EXPECTO PATRONUM

Let the magic continue

so I don’t really know where I fit into people’s lives

sorry to do this again

just feel kinda lameee

like it’s bare sunny and everyone’s haps etc 

but I don’t tan (my dad’s ginger) and it’s just depressing, and for me all the heat is doing is making my head hurt and making me boiling

not really got much going for myself, aha - massive curly hair, palest skin ever, massive thighs and bum, yet tiny boobs, and some wingey voice, yayyyyyyy lyf

but yeah 

wish I could tan

everyone’s going on about how much they’re tanning and I’ll still look like a pale freak, yayy.

also

I don’t actually know who my real friends are

and that’s kinda annoying 

cos some people only seem to be my friend when they’re bored/get something out of it 

and I guess some people act like they’re not my friend when they wanna be seen as more popular or whatever

and some people genuinely are but make no effort 

and even those who do don’t always try to see me or whatever

and then there are the people who do try to see me but not a proper arranged thing and it’s all last minute

and some people do make the effort to make an arrangement with me/others but then rarely talk to me/see me and have people they like more than me 

I guess I just wish I had a friend that liked me more than all their other friends and wanted to see me whenever they could and never got bored and would be fine to just come round and watch tv with me and mess around and act like we’re kids…gahhh 

sorrrrrryyy for going on about everything on here if anyone’s reading this, I just don’t wanna post where people know who I am

sorry for using this as somewhere to post my thoughts

but I wanna do it again…

so I can’t get something (let’s call it ‘blah’- it’s sorta like a feeling) out of my head and I end up thinking way too much about it..
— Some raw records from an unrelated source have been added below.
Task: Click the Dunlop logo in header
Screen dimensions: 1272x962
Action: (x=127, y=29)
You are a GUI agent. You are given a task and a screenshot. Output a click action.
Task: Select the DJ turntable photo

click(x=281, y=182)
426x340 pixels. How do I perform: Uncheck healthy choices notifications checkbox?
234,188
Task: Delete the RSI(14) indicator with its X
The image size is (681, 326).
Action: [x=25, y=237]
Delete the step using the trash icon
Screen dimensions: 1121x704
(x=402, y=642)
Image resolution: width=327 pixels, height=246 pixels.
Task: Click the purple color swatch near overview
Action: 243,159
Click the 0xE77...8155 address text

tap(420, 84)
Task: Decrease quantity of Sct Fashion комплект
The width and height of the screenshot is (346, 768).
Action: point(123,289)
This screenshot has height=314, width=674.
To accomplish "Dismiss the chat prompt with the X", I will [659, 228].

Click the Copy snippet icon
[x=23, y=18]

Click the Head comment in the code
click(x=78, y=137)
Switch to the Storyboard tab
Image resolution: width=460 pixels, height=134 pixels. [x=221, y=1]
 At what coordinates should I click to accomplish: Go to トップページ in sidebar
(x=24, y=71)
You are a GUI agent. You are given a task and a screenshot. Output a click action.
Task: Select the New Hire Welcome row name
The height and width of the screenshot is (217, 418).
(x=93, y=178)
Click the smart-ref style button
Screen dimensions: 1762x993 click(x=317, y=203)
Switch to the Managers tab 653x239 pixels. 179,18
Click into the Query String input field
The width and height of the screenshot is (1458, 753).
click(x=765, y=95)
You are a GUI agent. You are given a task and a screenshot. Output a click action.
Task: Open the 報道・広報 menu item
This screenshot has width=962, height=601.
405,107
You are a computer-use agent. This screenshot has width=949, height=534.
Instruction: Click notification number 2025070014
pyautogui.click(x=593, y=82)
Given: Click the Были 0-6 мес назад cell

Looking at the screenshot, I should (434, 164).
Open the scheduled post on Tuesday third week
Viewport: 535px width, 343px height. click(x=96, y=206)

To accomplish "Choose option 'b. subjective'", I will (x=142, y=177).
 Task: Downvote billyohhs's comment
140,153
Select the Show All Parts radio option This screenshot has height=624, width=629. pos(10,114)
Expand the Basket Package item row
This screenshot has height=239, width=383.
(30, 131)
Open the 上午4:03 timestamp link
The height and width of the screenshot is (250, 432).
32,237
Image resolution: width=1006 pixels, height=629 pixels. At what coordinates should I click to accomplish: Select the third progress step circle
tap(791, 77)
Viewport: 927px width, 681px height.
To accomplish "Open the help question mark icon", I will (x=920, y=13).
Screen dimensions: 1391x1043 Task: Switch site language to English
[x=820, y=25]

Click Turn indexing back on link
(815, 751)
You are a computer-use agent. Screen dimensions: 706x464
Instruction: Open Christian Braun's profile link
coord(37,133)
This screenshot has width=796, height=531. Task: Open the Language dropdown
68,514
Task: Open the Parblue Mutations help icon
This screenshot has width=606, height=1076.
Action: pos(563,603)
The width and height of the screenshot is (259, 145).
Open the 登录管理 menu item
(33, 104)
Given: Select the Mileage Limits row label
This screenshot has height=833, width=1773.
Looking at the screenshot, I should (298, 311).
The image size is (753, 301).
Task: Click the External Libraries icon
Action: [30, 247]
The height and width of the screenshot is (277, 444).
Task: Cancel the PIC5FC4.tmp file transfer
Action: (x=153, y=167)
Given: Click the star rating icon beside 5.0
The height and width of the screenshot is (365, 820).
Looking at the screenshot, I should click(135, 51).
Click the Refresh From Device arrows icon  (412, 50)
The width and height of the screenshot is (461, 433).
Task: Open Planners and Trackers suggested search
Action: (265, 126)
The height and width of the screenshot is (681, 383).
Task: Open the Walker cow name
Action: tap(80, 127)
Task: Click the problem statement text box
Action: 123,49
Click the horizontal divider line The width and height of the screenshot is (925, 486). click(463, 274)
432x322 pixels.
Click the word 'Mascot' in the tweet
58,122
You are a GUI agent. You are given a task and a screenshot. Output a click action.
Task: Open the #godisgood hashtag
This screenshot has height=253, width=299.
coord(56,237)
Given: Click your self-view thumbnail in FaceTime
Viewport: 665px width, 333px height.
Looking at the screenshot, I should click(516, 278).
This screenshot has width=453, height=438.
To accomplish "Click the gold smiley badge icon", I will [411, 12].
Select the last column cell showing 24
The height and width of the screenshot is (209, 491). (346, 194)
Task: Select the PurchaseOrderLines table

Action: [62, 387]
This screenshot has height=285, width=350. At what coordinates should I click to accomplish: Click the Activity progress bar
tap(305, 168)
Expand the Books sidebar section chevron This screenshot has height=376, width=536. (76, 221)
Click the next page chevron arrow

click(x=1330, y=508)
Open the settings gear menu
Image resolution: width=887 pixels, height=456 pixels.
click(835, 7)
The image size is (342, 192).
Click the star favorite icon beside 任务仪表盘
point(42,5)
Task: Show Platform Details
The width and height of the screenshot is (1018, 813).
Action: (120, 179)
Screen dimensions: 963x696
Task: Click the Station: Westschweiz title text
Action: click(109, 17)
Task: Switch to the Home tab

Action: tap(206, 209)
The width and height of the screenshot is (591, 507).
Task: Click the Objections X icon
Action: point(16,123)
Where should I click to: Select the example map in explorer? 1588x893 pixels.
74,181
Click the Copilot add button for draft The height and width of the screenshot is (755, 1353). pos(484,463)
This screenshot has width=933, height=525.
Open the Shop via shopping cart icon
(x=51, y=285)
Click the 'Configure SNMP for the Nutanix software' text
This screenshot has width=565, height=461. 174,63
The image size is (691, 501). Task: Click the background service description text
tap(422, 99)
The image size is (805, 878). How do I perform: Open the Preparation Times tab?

and blah is taking up so much of my thoughts even though I try not to let it 

and it shouldn’t cos it’s probably wrong on so many levels and just 

idk 

I wish I knew other people’s thoughts sometimes 

Okay so I know this is a hp blog and I rarely post anymore, but I need somewhere to post all the shit in my head that people can’t see and like no one knows who I am on here so it’s laiikee cool?

So like school’s over (forever omg)

and I should love that 

cos I hated it

but like 

I have no idea what I’m gonna do with my life now (well like for the summer)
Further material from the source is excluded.